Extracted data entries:

━━━

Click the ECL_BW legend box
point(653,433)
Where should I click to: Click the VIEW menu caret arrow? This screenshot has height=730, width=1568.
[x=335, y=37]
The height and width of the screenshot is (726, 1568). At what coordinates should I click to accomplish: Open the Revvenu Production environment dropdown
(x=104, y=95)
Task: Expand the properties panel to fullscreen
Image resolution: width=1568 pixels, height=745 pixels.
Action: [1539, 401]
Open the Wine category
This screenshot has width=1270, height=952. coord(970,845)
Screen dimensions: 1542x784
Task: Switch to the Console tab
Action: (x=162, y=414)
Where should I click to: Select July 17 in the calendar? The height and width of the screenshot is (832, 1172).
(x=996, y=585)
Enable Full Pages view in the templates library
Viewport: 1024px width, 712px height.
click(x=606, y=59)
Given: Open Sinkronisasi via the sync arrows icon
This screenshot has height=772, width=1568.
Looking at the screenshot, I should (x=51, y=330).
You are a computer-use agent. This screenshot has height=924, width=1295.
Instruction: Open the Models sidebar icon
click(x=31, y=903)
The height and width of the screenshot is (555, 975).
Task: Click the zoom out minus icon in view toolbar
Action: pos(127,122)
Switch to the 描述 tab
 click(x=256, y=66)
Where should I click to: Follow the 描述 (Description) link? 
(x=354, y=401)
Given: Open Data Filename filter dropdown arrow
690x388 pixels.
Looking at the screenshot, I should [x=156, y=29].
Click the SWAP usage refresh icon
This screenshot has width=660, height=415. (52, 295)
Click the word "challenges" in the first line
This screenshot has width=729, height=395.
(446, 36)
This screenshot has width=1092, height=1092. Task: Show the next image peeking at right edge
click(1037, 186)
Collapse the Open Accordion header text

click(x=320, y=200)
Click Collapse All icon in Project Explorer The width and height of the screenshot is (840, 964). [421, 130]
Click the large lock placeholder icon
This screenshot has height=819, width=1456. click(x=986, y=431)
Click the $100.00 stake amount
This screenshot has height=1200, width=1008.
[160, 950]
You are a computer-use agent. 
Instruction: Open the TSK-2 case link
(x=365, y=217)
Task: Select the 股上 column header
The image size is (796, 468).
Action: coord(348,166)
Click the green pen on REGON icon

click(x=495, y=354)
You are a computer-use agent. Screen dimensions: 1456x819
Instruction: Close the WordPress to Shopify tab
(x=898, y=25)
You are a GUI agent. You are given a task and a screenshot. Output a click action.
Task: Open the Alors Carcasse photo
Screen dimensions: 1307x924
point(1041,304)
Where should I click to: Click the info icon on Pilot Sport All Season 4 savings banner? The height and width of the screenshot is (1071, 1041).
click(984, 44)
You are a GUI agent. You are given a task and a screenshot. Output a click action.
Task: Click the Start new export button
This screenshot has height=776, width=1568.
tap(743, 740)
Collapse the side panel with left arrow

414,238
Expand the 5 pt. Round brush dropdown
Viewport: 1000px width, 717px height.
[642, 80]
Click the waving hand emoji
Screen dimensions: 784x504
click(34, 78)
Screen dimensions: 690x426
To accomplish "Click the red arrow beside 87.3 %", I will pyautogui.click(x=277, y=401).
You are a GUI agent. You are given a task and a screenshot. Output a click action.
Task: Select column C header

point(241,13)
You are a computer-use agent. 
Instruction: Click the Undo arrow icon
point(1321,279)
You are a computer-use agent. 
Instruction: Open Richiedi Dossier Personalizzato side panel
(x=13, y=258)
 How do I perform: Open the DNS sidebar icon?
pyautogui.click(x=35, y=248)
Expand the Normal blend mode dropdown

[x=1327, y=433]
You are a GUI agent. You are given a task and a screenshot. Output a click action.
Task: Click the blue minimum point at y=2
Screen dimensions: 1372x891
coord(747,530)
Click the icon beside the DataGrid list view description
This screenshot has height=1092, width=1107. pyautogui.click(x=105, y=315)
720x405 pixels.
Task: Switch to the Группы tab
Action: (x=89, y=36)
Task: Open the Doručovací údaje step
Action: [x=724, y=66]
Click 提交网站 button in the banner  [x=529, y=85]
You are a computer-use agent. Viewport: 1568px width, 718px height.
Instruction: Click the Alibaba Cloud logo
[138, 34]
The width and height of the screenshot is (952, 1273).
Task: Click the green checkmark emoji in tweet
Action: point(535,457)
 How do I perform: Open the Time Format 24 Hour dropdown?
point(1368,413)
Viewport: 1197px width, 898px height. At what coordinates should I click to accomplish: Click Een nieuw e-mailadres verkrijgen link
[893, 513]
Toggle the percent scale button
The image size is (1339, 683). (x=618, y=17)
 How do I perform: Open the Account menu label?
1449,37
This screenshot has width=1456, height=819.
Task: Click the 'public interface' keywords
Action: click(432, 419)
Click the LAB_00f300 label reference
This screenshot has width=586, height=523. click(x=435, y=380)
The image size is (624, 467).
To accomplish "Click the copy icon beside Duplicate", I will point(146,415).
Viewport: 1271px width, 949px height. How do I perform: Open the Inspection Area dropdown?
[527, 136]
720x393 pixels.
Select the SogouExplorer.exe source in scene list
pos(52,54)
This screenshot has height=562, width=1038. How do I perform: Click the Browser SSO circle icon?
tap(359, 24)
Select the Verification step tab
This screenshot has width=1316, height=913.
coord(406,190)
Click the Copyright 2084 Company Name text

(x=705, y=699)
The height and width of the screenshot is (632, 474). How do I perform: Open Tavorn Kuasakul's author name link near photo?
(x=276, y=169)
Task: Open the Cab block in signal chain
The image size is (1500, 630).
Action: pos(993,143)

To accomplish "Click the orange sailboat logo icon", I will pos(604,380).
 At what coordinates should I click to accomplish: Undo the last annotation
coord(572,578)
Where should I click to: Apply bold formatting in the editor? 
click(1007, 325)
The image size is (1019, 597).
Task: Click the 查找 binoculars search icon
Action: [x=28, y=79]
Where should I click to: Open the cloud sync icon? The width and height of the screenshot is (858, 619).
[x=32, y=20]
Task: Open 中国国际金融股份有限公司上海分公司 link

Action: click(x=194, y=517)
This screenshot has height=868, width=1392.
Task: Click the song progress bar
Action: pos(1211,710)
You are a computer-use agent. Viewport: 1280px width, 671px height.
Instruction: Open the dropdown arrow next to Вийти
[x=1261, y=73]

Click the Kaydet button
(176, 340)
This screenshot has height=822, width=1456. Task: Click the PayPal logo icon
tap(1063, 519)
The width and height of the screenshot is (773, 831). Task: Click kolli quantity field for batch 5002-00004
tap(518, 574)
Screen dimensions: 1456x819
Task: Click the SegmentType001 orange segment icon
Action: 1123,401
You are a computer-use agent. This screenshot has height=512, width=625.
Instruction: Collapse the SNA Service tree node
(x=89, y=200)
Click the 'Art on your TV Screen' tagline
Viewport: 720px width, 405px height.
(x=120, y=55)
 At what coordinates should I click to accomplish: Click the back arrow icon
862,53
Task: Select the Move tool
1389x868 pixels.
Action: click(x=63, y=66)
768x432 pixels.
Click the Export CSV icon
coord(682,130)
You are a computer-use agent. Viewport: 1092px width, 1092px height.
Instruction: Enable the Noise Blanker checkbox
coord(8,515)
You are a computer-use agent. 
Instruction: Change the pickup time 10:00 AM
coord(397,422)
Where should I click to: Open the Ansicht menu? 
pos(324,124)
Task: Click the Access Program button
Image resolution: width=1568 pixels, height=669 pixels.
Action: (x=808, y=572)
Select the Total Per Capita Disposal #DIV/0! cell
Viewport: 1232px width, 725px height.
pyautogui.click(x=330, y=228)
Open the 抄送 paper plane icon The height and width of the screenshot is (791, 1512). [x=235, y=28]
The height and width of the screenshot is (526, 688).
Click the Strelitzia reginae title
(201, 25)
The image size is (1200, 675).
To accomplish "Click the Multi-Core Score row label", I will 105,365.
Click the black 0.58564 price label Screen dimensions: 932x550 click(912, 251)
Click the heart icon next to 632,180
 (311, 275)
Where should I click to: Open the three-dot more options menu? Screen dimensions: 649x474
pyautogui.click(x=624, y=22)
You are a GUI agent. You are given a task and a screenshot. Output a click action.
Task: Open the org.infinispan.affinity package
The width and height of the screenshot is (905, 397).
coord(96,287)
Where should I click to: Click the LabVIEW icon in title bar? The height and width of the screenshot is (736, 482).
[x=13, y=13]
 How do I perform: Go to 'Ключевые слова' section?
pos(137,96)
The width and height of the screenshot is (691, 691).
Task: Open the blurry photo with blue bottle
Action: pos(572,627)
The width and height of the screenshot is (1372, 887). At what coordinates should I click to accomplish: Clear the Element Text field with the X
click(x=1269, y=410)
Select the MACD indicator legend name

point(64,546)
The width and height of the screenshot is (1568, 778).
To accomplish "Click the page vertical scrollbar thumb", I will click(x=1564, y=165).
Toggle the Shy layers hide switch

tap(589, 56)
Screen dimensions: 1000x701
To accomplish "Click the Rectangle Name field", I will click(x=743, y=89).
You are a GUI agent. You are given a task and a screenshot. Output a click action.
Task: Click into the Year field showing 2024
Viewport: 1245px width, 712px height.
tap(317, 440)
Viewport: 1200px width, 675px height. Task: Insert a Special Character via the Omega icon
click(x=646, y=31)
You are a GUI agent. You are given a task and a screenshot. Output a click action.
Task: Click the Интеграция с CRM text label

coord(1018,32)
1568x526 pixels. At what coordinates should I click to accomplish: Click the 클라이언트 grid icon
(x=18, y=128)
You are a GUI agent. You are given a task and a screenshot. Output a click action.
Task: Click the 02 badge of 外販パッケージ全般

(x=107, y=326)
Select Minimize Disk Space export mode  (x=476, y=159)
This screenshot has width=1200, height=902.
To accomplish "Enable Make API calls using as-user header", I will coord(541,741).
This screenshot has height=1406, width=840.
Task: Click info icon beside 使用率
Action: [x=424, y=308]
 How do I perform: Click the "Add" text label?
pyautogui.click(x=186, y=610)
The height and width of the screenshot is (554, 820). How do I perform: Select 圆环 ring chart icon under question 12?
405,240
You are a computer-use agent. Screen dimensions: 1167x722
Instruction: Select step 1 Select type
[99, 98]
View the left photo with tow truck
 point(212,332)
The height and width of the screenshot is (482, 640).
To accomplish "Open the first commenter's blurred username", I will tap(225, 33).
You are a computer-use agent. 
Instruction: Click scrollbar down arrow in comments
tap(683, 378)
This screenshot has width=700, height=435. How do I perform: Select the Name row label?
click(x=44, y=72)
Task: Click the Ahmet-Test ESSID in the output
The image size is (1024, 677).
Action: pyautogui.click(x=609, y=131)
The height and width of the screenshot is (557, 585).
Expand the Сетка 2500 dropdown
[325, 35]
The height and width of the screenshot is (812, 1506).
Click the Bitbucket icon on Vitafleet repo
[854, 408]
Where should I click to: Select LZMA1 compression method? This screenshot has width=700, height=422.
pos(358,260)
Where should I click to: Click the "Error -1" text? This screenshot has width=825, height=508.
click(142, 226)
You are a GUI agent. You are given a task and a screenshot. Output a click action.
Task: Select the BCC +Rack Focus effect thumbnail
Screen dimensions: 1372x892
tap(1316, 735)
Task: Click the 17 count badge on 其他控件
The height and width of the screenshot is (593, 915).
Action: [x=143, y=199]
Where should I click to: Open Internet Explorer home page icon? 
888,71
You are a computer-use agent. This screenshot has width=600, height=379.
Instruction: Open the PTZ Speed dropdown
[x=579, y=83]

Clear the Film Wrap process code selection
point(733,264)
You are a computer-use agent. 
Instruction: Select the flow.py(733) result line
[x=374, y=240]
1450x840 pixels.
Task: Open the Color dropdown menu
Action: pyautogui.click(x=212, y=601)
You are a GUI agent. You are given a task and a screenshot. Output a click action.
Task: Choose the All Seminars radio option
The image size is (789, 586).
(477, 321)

━━━

Goal: Reproduce the entries verbatim, beginning at the line that contains "The image size is (624, 467)." and ending after the line that contains "Action: click(x=63, y=66)".

Complete response:
The image size is (624, 467).
To accomplish "Click the copy icon beside Duplicate", I will point(146,415).
Viewport: 1271px width, 949px height. How do I perform: Open the Inspection Area dropdown?
[527, 136]
720x393 pixels.
Select the SogouExplorer.exe source in scene list
pos(52,54)
This screenshot has height=562, width=1038. How do I perform: Click the Browser SSO circle icon?
tap(359, 24)
Select the Verification step tab
This screenshot has width=1316, height=913.
coord(406,190)
Click the Copyright 2084 Company Name text

(x=705, y=699)
The height and width of the screenshot is (632, 474). How do I perform: Open Tavorn Kuasakul's author name link near photo?
(x=276, y=169)
Task: Open the Cab block in signal chain
The image size is (1500, 630).
Action: pos(993,143)

To accomplish "Click the orange sailboat logo icon", I will pos(604,380).
 At what coordinates should I click to accomplish: Undo the last annotation
coord(572,578)
Where should I click to: Apply bold formatting in the editor? 
click(1007, 325)
The image size is (1019, 597).
Task: Click the 查找 binoculars search icon
Action: [x=28, y=79]
Where should I click to: Open the cloud sync icon? The width and height of the screenshot is (858, 619).
[x=32, y=20]
Task: Open 中国国际金融股份有限公司上海分公司 link

Action: click(x=194, y=517)
This screenshot has height=868, width=1392.
Task: Click the song progress bar
Action: pos(1211,710)
You are a computer-use agent. Viewport: 1280px width, 671px height.
Instruction: Open the dropdown arrow next to Вийти
[x=1261, y=73]

Click the Kaydet button
(176, 340)
This screenshot has height=822, width=1456. Task: Click the PayPal logo icon
tap(1063, 519)
The width and height of the screenshot is (773, 831). Task: Click kolli quantity field for batch 5002-00004
tap(518, 574)
Screen dimensions: 1456x819
Task: Click the SegmentType001 orange segment icon
Action: 1123,401
You are a computer-use agent. This screenshot has height=512, width=625.
Instruction: Collapse the SNA Service tree node
(x=89, y=200)
Click the 'Art on your TV Screen' tagline
Viewport: 720px width, 405px height.
(x=120, y=55)
 At what coordinates should I click to accomplish: Click the back arrow icon
862,53
Task: Select the Move tool
1389x868 pixels.
Action: click(x=63, y=66)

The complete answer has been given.